Política

Seguridad y gobernados

noviembre 20, 2019

Hace un año, el estado estaba en la casi completa parálisis institucional. Se realizaban las labores administrativas habituales, los procedimientos burocráticos, pero la eficacia gubernamental y la resolución de los problemas públicos era casi inexistente o francamente simulada. Los gobiernos no han estado para los gobernados sino en contra de ellos. Reconfigurar al estado por lo menos en su funcionalidad básica requiere tiempo, hay que dimensionar y evaluar los daños dejados y figurar el mejor modo de resolverlos. Especialmente en el aspecto más sensible, en donde más dramáticamente se le ha ofendido con políticas públicas simuladas, estúpidas y civilmente costosas que han motivo de inmensa erosión: la seguridad pública y sus derivaciones. Esto ha sido la causa más importante de la erosión en la relación entre gobiernos y sociedad.

En el espacio editorial de ayer se decía que, pese a la adversidad, la sociedad encuentra los espacios creativos propositivos para incidir en el diseño de una nueva realidad. Una realidad más amable, más propicia para las relaciones colaborativas y la solución de los problemas comunes. Ahí la marcha y los instrumentos de redes sociales de los estudiantes universitarios dirigidos a visibilizar y desaparecer el acoso sobre las mujeres que, pese a tener posibilidades importantes de distorsión por el control y verificación de la información que se le ingrese, es un modo suficientemente público para disuadir la repetición del acoso.
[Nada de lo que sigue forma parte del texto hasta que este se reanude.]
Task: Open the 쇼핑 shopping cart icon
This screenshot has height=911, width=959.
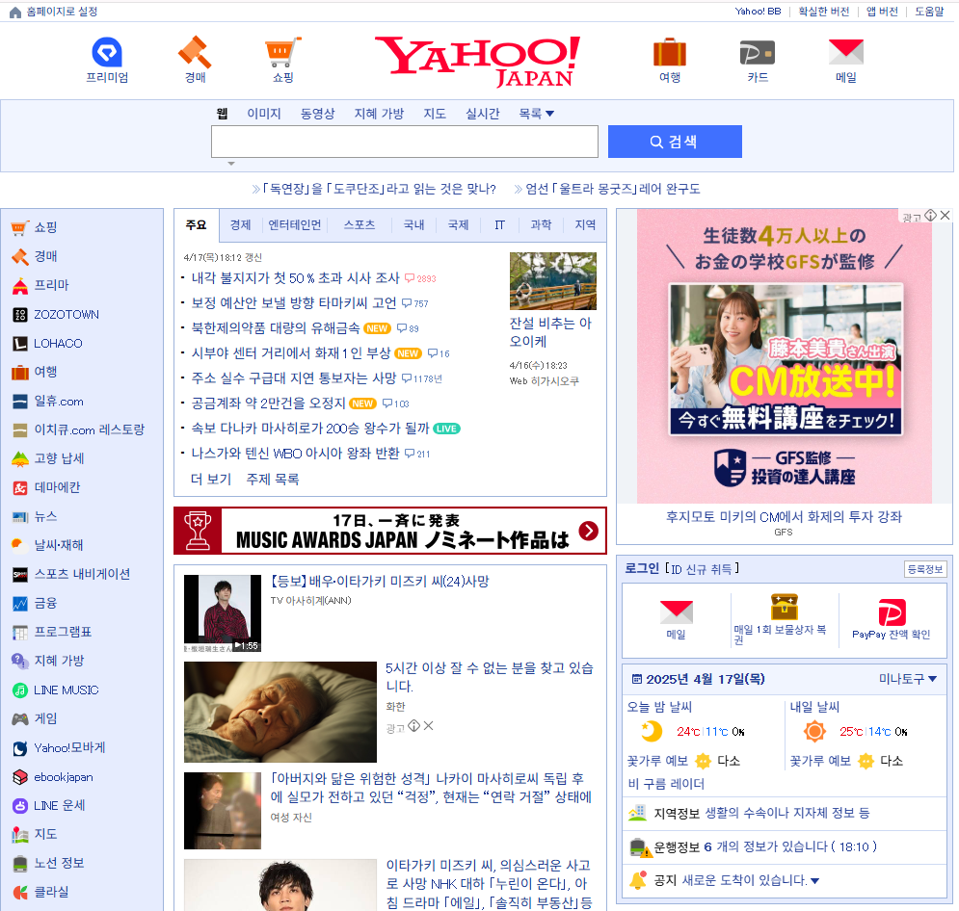Action: [x=280, y=53]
Algo parecido sucede cuando en el sur del estado los padres y familiares de personas reaparecidas aportan indicios que siguieren que las instalaciones del Servicio Médico Forense de Coatzacoalcos había sido usado para desaparecer personas. Exigen se amplíen las investigaciones y funcionarios gubernamentales afirman que es un asunto de responsabilidad del municipio. Autoridades policiales sostienen que la exhumación de cadáveres es una práctica extendida para poder vender los espacios en el panteón.

La sociedad se organiza e interactúa con el gobierno para obligarlo a suspender los trabajos hasta no aclarar los hallazgos que al parecer sugieren la ingrata posibilidad de que en años recientes las propias instalaciones gubernamentales fueran escenario e instrumento del horror por diseño al que se ha sometido a la sociedad.

Es un asunto muy serio que debe ser aclarado a satisfacción porque de él se derivarían responsabilidades penales para personajes muy concretos de los dos gobiernos anteriores. En cualquier caso, parecemos haber llegado a un nivel se sensibilidad y organización ciudadana más protagónico y participativo. Conviene a las autoridades tener eso en cuenta; la relación gobernantes gobernados está cambiando y eso no obedece al arribo de un nuevo gobierno de características radicalmente distintas, sino a que la sociedad cambió y entonces, sólo entonces, hubo nuevo régimen.